One local, who didn't want to be named, said the details of the investigation were horrific. He said that very quickly it became apparent to everyone that no one person could have been responsible for the killing.

"He was a big tank of a man - he was no waif and he did a bit of bouncing. People must have been waiting for him when he came home that night. There had to have been a struggle. It would be remarkable if it was just one person."

His mother, Kathleen, told the inquest into his death that he had many enemies and lived in fear of what might happen to him.

As part of the investigation into his murder, detectives were looking at all aspects of his life - from his bouncing to his dabbling in buying and selling cars - to see if they could uncover what, if any, motives there could be to kill him.

Another man, who knew Shaun Duffy all his life, described him as a good man, who was kind to his neighbours, particularly the elderly in his community. He describes a man who was always looking for progress in his own area and was never out for himself.

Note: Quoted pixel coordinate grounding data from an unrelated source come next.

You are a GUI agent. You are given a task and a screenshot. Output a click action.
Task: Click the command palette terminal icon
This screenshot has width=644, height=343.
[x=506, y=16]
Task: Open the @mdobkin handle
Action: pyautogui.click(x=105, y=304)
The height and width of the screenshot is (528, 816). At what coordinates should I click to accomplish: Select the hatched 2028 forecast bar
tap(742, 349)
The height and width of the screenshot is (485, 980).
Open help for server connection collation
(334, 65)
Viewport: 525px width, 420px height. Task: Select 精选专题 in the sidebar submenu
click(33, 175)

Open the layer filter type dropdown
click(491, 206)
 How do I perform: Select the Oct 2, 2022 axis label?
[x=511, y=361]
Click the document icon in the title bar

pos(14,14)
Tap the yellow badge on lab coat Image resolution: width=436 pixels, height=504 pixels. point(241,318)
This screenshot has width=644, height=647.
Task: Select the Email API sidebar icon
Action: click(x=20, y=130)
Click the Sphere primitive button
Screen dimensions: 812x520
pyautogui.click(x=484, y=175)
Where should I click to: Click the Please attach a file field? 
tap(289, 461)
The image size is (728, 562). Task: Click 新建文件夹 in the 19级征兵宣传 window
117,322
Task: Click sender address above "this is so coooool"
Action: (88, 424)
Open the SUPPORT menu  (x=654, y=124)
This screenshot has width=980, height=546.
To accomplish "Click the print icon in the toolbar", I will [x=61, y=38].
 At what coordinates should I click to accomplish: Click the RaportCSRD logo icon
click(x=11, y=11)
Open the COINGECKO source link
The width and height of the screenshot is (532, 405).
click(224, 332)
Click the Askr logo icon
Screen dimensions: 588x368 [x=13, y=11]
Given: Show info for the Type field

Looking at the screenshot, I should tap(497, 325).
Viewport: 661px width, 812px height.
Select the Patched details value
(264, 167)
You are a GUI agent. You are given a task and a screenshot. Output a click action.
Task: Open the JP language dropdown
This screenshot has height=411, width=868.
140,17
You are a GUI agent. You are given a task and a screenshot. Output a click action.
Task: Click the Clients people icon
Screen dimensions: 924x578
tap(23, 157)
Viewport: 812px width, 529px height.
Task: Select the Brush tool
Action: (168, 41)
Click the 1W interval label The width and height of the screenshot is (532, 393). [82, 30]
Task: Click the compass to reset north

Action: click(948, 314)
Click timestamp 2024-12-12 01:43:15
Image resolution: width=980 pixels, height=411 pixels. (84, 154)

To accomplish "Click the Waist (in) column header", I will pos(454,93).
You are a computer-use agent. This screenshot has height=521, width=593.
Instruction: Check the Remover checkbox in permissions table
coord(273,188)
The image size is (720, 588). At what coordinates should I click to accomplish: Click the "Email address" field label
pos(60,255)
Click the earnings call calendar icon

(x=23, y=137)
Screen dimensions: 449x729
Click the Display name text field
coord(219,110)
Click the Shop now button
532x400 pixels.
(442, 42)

He says the anniversary of his death brings back the memories of that awful time and how for the sake of the family, he hopes that there will be answers about what happened. Other reports suggested he had a short fuse. He was due to appear in court to face an assault charge.

To coincide with the anniversary of the murder this year, detectives renewed their appeal for witnesses to come forward. Detective Inspector Pat O'Donnell, who is overseeing the fresh appeal, says anybody who has information about the killing, but who didn't pass it on at the time should come forward. He says it's never too late for a person to confidentially pass on what they know.

Det Insp O'Donnell says, while people sometimes feel that the passage of time is a barrier to them coming forward, this shouldn't be the case.

Investigators are also hoping that advances in DNA technology and testing may hold the key to solving the 14-year mystery of who killed Shaun Duffy.

According to Det Insp O'Donnell, the DNA aspect of the case is currently being reviewed and detectives believe this will dictate the course of the investigation. He says detectives are keeping an open mind as to whether locals were involved, or whether the perpetrators were from outside the community.

According to Dr Dorothy Ramsbottom, DNA development and cold case manager at Forensic Science Ireland (FSI), more sensitive technology means DNA testing on "cold", or historic, cases can yield results.

This is because profiles can be generated from samples that may have been unsuitable in the past. Using the current technology to revisit these samples means there is a possibility of getting a result.

Dr Ramsbottom describes the process of analysing DNA samples from cold cases as "meticulous and laborious", but she says the very reason for doing it is to yield new information.

"We wouldn't be doing cold cases if there wasn't a hope of getting something. We always hope we'll identify something or progress the investigation a bit further."

In Meenacross, the house where Shaun Duffy once lived has just gone "sale agreed". The shockwaves that once reverberated around this rural community have subsided, but the search for answers goes on.

Speaking at Shaun Duffy's funeral, the chief celebrant, Fr John Joe Duffy, a first cousin of the deceased, appealed for those who carried out the brutal murder to give themselves up.

He spoke of the terrible tragedy that has visited the Duffy family and the local community. And he spoke of a cloud which "lies over this beautiful and peaceful area of west Donegal".

Three months ago, Shaun Duffy's father, Liam, passed away having never seen those responsible for his son's death brought to justice.

Many hope that the cloud over what happened may yet lift.